Sammlung der Entscheidungen des Schweizerischen Bundesgerichts
Collection des arrêts du Tribunal fédéral suisse
Raccolta delle decisioni del Tribunale federale svizzero

BGE 128 V 82



128 V 82

16. Arrêt dans la cause Office cantonal AI Genève contre R. et Commission
cantonale de recours en matière d'AVS/AI, Genève I 14/02 du 28 mars 2002

Regeste

    Art. 30 Abs. 1 BV; Art. 6 Ziff. 1 EMRK: Garantie des
verfassungsmässigen Richters; Ausstand.

    - Ein Richter ist als Mitglied der Behörde zu betrachten, die den
angefochtenen Entscheid gefällt hat, sofern er in dessen Rubrum aufgeführt
wird; dies selbst dann, wenn seine Nennung mit der Bemerkung "abwesend"
erfolgt ist.

PROBLÈME POSÉ:
Poursuivez l'arrêt du Tribunal fédéral reproduit ci-dessus à partir de sa dernière phrase.

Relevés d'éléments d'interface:
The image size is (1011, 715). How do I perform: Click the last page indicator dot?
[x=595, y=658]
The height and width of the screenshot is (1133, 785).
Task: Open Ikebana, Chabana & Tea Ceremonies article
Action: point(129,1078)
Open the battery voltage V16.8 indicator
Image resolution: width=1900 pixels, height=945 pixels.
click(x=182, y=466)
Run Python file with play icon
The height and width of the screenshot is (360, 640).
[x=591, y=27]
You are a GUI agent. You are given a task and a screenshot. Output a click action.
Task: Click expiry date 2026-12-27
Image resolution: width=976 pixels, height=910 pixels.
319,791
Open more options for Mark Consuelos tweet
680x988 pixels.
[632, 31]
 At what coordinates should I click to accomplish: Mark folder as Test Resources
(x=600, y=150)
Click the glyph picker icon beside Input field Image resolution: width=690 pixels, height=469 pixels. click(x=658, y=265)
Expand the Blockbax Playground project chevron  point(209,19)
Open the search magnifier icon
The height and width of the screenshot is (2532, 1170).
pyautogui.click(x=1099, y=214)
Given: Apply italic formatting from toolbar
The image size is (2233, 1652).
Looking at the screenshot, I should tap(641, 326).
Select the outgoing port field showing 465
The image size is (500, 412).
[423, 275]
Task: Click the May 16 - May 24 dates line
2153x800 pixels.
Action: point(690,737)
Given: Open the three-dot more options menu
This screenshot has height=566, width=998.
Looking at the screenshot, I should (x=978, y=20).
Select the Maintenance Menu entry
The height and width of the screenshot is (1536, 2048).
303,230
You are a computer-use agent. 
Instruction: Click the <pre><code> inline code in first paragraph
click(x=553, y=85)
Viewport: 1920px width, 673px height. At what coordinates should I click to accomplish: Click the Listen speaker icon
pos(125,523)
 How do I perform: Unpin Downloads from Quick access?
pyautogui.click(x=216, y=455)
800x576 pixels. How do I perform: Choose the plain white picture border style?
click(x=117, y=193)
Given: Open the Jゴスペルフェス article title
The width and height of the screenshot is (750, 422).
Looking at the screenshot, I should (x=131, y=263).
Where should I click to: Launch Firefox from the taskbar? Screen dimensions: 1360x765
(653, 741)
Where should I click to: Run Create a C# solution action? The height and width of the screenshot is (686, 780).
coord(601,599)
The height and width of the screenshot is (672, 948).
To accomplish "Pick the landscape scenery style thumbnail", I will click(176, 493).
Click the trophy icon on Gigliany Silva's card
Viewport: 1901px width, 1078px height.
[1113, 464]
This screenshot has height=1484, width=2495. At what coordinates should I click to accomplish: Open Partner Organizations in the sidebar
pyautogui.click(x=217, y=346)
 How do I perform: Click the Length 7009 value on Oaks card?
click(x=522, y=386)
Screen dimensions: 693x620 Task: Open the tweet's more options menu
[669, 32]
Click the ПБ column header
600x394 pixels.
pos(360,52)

BONNE RÉPONSE:
    - Es liegt ein Ausstandsgrund vor, wenn ein Richter einer kantonalen
Beschwerdeinstanz in einer Sache zur Entscheidung berufen wird, in
welcher sich die gleichen Rechtsfragen - vorliegend die Frage nach der
Übersetzung eines in italienisch verfassten Gutachtens einer Medizinischen
Abklärungsstelle der Invalidenversicherung ins Französische - stellen
wie in einem andern hängigen Verfahren, in welchem er als Anwalt auftritt.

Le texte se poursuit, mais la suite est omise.